Listed records:
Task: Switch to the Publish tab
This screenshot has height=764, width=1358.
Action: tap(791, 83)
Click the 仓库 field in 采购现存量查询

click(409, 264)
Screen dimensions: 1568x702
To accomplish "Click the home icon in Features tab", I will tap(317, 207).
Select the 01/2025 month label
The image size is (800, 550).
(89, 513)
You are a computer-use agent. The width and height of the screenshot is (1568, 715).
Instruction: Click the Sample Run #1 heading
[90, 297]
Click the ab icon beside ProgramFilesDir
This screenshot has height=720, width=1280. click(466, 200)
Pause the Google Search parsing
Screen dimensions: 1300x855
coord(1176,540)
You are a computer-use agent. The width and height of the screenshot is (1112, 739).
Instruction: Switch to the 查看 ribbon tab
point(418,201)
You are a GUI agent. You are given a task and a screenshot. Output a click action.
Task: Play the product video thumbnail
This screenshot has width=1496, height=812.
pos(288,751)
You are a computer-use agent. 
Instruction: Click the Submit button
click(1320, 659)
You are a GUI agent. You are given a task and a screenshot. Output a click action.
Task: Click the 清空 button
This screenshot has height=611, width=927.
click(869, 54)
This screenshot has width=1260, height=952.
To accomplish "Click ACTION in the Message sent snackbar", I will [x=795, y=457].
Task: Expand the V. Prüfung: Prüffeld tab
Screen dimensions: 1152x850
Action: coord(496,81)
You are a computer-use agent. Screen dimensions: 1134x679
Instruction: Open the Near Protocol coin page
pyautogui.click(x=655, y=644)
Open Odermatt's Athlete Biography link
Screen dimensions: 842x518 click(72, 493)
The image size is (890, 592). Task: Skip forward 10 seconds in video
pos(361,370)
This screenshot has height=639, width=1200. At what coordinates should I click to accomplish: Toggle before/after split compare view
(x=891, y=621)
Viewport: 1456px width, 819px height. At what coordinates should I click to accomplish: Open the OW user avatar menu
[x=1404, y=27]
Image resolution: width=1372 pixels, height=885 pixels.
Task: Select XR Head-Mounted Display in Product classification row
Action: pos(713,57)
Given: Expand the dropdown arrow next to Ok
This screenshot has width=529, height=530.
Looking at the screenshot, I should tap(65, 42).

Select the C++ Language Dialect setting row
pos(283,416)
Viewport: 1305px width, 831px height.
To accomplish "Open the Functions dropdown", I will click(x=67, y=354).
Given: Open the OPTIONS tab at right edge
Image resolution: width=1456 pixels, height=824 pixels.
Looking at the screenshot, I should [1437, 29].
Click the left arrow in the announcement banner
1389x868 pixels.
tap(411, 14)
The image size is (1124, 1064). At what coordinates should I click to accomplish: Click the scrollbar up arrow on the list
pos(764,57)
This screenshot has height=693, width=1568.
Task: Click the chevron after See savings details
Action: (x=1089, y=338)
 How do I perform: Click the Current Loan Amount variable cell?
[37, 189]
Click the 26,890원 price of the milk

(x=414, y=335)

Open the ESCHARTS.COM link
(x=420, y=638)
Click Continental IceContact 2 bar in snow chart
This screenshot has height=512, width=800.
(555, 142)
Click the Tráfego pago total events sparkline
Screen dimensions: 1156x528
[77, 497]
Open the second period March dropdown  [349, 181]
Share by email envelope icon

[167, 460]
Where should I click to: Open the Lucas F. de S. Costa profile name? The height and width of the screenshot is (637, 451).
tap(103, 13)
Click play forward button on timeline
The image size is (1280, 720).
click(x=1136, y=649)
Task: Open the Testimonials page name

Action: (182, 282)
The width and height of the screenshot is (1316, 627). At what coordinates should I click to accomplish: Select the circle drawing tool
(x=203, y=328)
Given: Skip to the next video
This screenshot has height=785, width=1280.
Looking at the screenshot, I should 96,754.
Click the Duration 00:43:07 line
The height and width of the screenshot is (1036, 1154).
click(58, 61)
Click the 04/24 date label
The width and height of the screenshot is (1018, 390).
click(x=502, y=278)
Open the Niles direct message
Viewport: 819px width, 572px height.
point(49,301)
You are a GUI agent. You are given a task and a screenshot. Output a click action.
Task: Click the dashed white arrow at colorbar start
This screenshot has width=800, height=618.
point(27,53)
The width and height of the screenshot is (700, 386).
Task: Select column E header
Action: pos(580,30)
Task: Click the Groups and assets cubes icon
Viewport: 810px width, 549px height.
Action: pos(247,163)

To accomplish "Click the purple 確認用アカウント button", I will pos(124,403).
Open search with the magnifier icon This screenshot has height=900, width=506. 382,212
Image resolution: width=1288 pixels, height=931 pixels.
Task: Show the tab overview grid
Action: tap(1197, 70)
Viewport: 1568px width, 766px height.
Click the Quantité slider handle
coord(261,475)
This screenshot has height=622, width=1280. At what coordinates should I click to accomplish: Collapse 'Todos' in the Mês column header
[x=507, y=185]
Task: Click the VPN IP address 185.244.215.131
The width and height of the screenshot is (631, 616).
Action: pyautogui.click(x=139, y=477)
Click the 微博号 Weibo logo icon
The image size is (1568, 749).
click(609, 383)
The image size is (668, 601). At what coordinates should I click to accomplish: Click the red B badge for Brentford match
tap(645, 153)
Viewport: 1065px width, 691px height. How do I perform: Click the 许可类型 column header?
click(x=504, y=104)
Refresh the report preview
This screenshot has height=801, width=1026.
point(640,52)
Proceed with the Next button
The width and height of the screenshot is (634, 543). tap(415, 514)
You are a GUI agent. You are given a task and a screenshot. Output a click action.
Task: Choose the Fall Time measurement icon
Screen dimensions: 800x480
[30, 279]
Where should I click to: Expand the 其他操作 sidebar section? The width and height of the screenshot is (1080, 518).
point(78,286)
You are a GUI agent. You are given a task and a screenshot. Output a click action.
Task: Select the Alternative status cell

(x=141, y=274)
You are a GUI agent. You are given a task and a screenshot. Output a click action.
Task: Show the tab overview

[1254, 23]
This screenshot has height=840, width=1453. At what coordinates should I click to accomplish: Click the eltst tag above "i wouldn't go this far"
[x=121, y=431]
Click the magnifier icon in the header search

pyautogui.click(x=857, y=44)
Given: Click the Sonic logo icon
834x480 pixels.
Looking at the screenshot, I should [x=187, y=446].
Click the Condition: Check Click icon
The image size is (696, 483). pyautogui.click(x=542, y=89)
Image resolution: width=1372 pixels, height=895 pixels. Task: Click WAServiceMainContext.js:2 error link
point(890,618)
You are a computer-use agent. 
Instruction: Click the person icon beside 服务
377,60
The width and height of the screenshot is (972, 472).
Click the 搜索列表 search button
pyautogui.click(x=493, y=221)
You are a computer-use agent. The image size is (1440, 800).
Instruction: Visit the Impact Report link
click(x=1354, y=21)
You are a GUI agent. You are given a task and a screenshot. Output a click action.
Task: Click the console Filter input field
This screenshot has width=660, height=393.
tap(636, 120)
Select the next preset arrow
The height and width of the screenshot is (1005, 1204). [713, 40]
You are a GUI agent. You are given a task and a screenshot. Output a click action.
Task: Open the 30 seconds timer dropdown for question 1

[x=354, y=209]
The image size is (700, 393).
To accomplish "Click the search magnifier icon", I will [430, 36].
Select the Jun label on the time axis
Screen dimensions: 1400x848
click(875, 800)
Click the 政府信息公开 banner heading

What you will do:
Repeat the data exactly as it was given above.

Exercise result:
Task: Switch to the Publish tab
This screenshot has height=764, width=1358.
Action: tap(791, 83)
Click the 仓库 field in 采购现存量查询

click(409, 264)
Screen dimensions: 1568x702
To accomplish "Click the home icon in Features tab", I will tap(317, 207).
Select the 01/2025 month label
The image size is (800, 550).
(89, 513)
You are a computer-use agent. The width and height of the screenshot is (1568, 715).
Instruction: Click the Sample Run #1 heading
[90, 297]
Click the ab icon beside ProgramFilesDir
This screenshot has height=720, width=1280. click(466, 200)
Pause the Google Search parsing
Screen dimensions: 1300x855
coord(1176,540)
You are a computer-use agent. The width and height of the screenshot is (1112, 739).
Instruction: Switch to the 查看 ribbon tab
point(418,201)
You are a GUI agent. You are given a task and a screenshot. Output a click action.
Task: Play the product video thumbnail
This screenshot has width=1496, height=812.
pos(288,751)
You are a computer-use agent. 
Instruction: Click the Submit button
click(1320, 659)
You are a GUI agent. You are given a task and a screenshot. Output a click action.
Task: Click the 清空 button
This screenshot has height=611, width=927.
click(869, 54)
This screenshot has width=1260, height=952.
To accomplish "Click ACTION in the Message sent snackbar", I will [x=795, y=457].
Task: Expand the V. Prüfung: Prüffeld tab
Screen dimensions: 1152x850
Action: coord(496,81)
You are a computer-use agent. Screen dimensions: 1134x679
Instruction: Open the Near Protocol coin page
pyautogui.click(x=655, y=644)
Open Odermatt's Athlete Biography link
Screen dimensions: 842x518 click(72, 493)
The image size is (890, 592). Task: Skip forward 10 seconds in video
pos(361,370)
This screenshot has height=639, width=1200. At what coordinates should I click to accomplish: Toggle before/after split compare view
(x=891, y=621)
Viewport: 1456px width, 819px height. At what coordinates should I click to accomplish: Open the OW user avatar menu
[x=1404, y=27]
Image resolution: width=1372 pixels, height=885 pixels.
Task: Select XR Head-Mounted Display in Product classification row
Action: pos(713,57)
Given: Expand the dropdown arrow next to Ok
This screenshot has width=529, height=530.
Looking at the screenshot, I should tap(65, 42).

Select the C++ Language Dialect setting row
pos(283,416)
Viewport: 1305px width, 831px height.
To accomplish "Open the Functions dropdown", I will click(x=67, y=354).
Given: Open the OPTIONS tab at right edge
Image resolution: width=1456 pixels, height=824 pixels.
Looking at the screenshot, I should [1437, 29].
Click the left arrow in the announcement banner
1389x868 pixels.
tap(411, 14)
The image size is (1124, 1064). At what coordinates should I click to accomplish: Click the scrollbar up arrow on the list
pos(764,57)
This screenshot has height=693, width=1568.
Task: Click the chevron after See savings details
Action: (x=1089, y=338)
 How do I perform: Click the Current Loan Amount variable cell?
[37, 189]
Click the 26,890원 price of the milk

(x=414, y=335)

Open the ESCHARTS.COM link
(x=420, y=638)
Click Continental IceContact 2 bar in snow chart
This screenshot has height=512, width=800.
(555, 142)
Click the Tráfego pago total events sparkline
Screen dimensions: 1156x528
[77, 497]
Open the second period March dropdown  [349, 181]
Share by email envelope icon

[167, 460]
Where should I click to: Open the Lucas F. de S. Costa profile name? The height and width of the screenshot is (637, 451).
tap(103, 13)
Click play forward button on timeline
The image size is (1280, 720).
click(x=1136, y=649)
Task: Open the Testimonials page name

Action: (182, 282)
The width and height of the screenshot is (1316, 627). At what coordinates should I click to accomplish: Select the circle drawing tool
(x=203, y=328)
Given: Skip to the next video
This screenshot has height=785, width=1280.
Looking at the screenshot, I should 96,754.
Click the Duration 00:43:07 line
The height and width of the screenshot is (1036, 1154).
click(58, 61)
Click the 04/24 date label
The width and height of the screenshot is (1018, 390).
click(x=502, y=278)
Open the Niles direct message
Viewport: 819px width, 572px height.
point(49,301)
You are a GUI agent. You are given a task and a screenshot. Output a click action.
Task: Click the dashed white arrow at colorbar start
This screenshot has width=800, height=618.
point(27,53)
The width and height of the screenshot is (700, 386).
Task: Select column E header
Action: pos(580,30)
Task: Click the Groups and assets cubes icon
Viewport: 810px width, 549px height.
Action: pos(247,163)

To accomplish "Click the purple 確認用アカウント button", I will pos(124,403).
Open search with the magnifier icon This screenshot has height=900, width=506. 382,212
Image resolution: width=1288 pixels, height=931 pixels.
Task: Show the tab overview grid
Action: tap(1197, 70)
Viewport: 1568px width, 766px height.
Click the Quantité slider handle
coord(261,475)
This screenshot has height=622, width=1280. At what coordinates should I click to accomplish: Collapse 'Todos' in the Mês column header
[x=507, y=185]
Task: Click the VPN IP address 185.244.215.131
The width and height of the screenshot is (631, 616).
Action: pyautogui.click(x=139, y=477)
Click the 微博号 Weibo logo icon
The image size is (1568, 749).
click(609, 383)
The image size is (668, 601). At what coordinates should I click to accomplish: Click the red B badge for Brentford match
tap(645, 153)
Viewport: 1065px width, 691px height. How do I perform: Click the 许可类型 column header?
click(x=504, y=104)
Refresh the report preview
This screenshot has height=801, width=1026.
point(640,52)
Proceed with the Next button
The width and height of the screenshot is (634, 543). tap(415, 514)
You are a GUI agent. You are given a task and a screenshot. Output a click action.
Task: Choose the Fall Time measurement icon
Screen dimensions: 800x480
[30, 279]
Where should I click to: Expand the 其他操作 sidebar section? The width and height of the screenshot is (1080, 518).
point(78,286)
You are a GUI agent. You are given a task and a screenshot. Output a click action.
Task: Select the Alternative status cell

(x=141, y=274)
You are a GUI agent. You are given a task and a screenshot. Output a click action.
Task: Show the tab overview

[1254, 23]
This screenshot has height=840, width=1453. At what coordinates should I click to accomplish: Click the eltst tag above "i wouldn't go this far"
[x=121, y=431]
Click the magnifier icon in the header search

pyautogui.click(x=857, y=44)
Given: Click the Sonic logo icon
834x480 pixels.
Looking at the screenshot, I should [x=187, y=446].
Click the Condition: Check Click icon
The image size is (696, 483). pyautogui.click(x=542, y=89)
Image resolution: width=1372 pixels, height=895 pixels. Task: Click WAServiceMainContext.js:2 error link
point(890,618)
You are a computer-use agent. 
Instruction: Click the person icon beside 服务
377,60
The width and height of the screenshot is (972, 472).
Click the 搜索列表 search button
pyautogui.click(x=493, y=221)
You are a computer-use agent. The image size is (1440, 800).
Instruction: Visit the Impact Report link
click(x=1354, y=21)
You are a GUI agent. You are given a task and a screenshot. Output a click action.
Task: Click the console Filter input field
This screenshot has width=660, height=393.
tap(636, 120)
Select the next preset arrow
The height and width of the screenshot is (1005, 1204). [713, 40]
You are a GUI agent. You are given a task and a screenshot. Output a click action.
Task: Open the 30 seconds timer dropdown for question 1

[x=354, y=209]
The image size is (700, 393).
To accomplish "Click the search magnifier icon", I will [430, 36].
Select the Jun label on the time axis
Screen dimensions: 1400x848
click(875, 800)
Click the 政府信息公开 banner heading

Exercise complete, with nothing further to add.